Stored items
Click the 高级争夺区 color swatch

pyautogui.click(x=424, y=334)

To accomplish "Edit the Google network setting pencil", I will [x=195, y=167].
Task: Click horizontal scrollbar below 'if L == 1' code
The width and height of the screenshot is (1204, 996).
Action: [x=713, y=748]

Work instructions:
Transcribe each of the records verbatim.

Answer section:
Click the 高级争夺区 color swatch

pyautogui.click(x=424, y=334)

To accomplish "Edit the Google network setting pencil", I will [x=195, y=167].
Task: Click horizontal scrollbar below 'if L == 1' code
The width and height of the screenshot is (1204, 996).
Action: [x=713, y=748]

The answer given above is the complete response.